++++ SELECTED EXCERPT ++++
SQL DELETE


SQL
POSTGRES
INTERACTIVE

Complete SQL DELETE Technical Guide

1. Fundamental Syntax
DELETE FROM table_name
[WHERE conditions]
[ORDER BY column]
[LIMIT row_count];
  1. WHERE clause: Critical for targeting specific rows (omitting deletes all rows)
  2. ORDER BY + LIMIT: MySQL/MariaDB extension for controlled deletion
  3. Returning deleted rows: PostgreSQL/SQL Server support RETURNING clause
2. Advanced Deletion Patterns
Join Deletions
-- MySQL/SQL Server syntax
DELETE t1 FROM table1 t1
JOIN table2 t2 ON t1.id = t2.id
WHERE t2.status = 'expired';
Subquery Deletions
DELETE FROM products
WHERE id IN (
  SELECT product_id FROM inventory 
  WHERE stock = 0
);
Batch Deletion
-- PostgreSQL example
WITH batch AS (
  SELECT id FROM large_table
  WHERE condition
  LIMIT 1000
)
++++
- [INSTRUCTIONS TO FOLLOW]
Repeat the part of the SQL DELETE guide above from "Complete SQL DELETE" to "deletes all rows)" word for word.
++++ INFORMATION SUPPLIED ++++
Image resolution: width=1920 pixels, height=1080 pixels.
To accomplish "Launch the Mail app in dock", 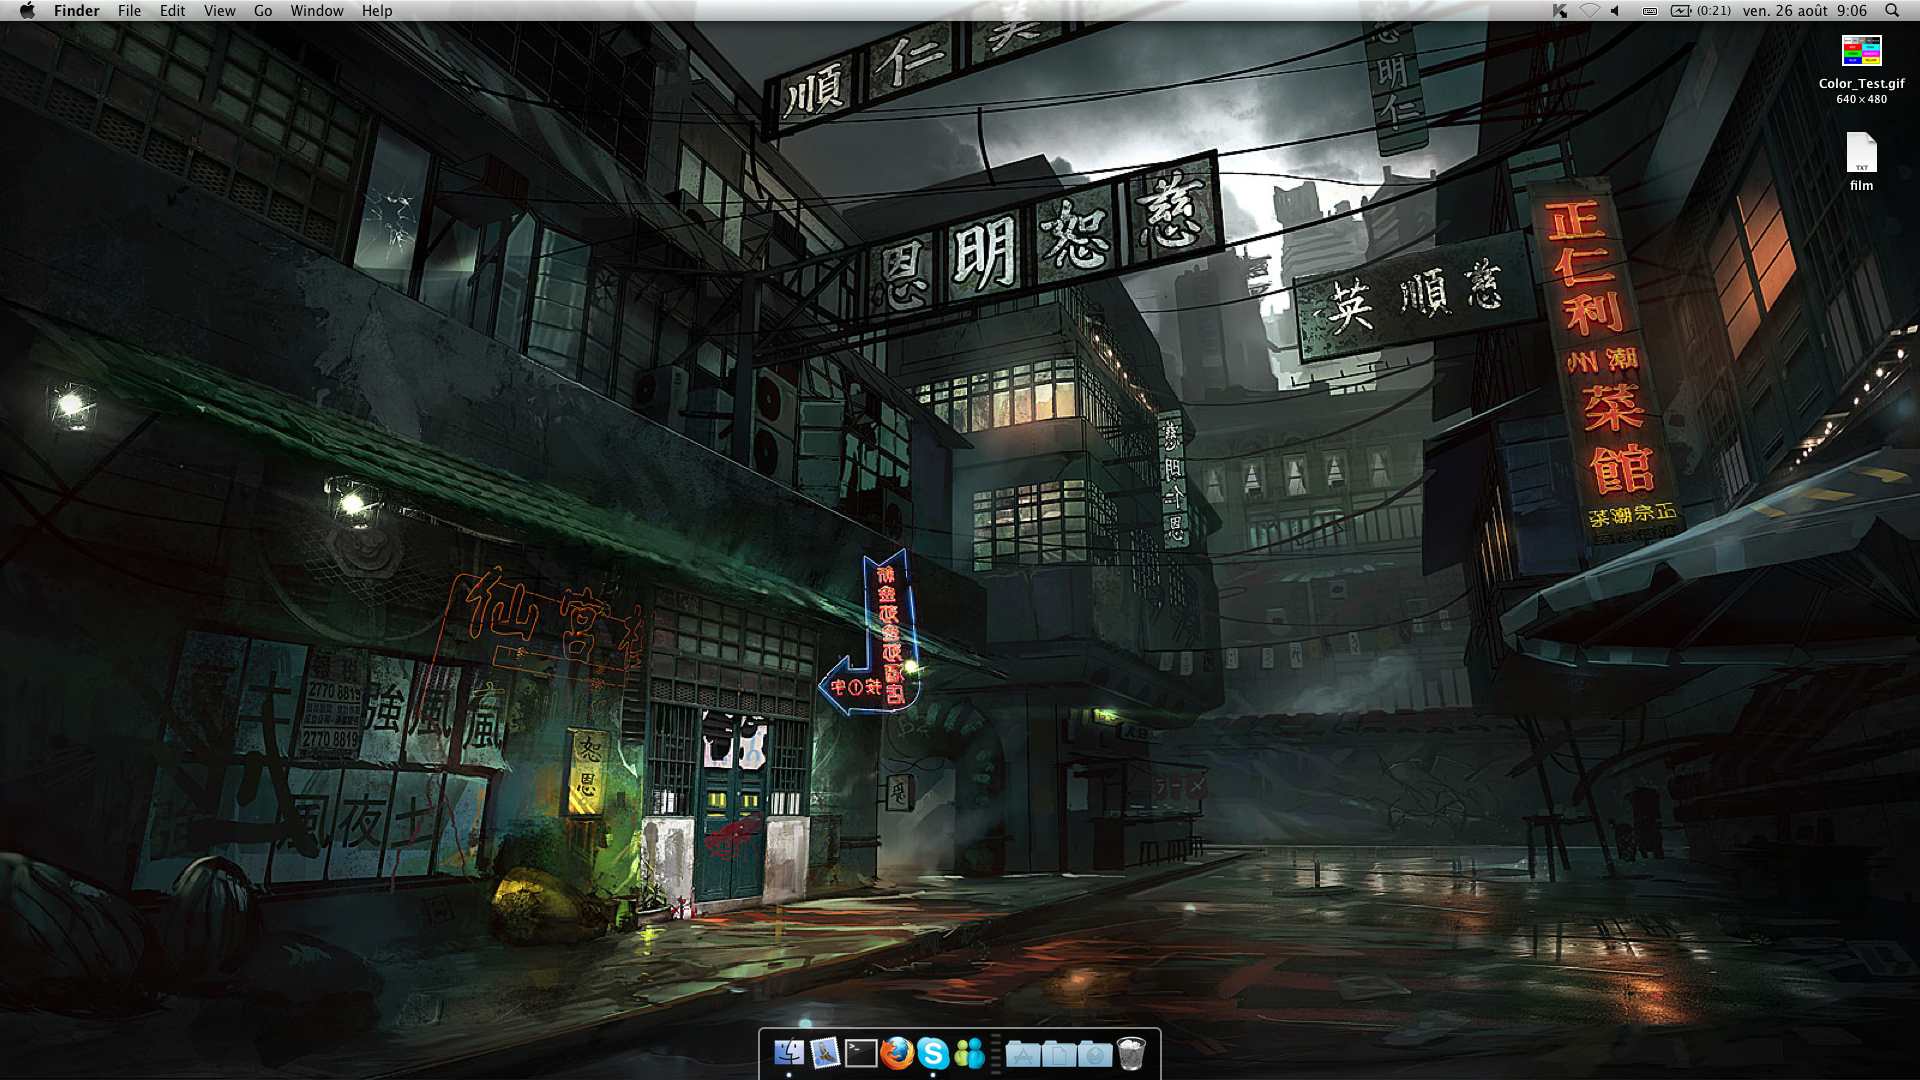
++++
- [FINAL RESULT]
Complete SQL DELETE Technical Guide

1. Fundamental Syntax
DELETE FROM table_name
[WHERE conditions]
[ORDER BY column]
[LIMIT row_count];
  1. WHERE clause: Critical for targeting specific rows (omitting deletes all rows)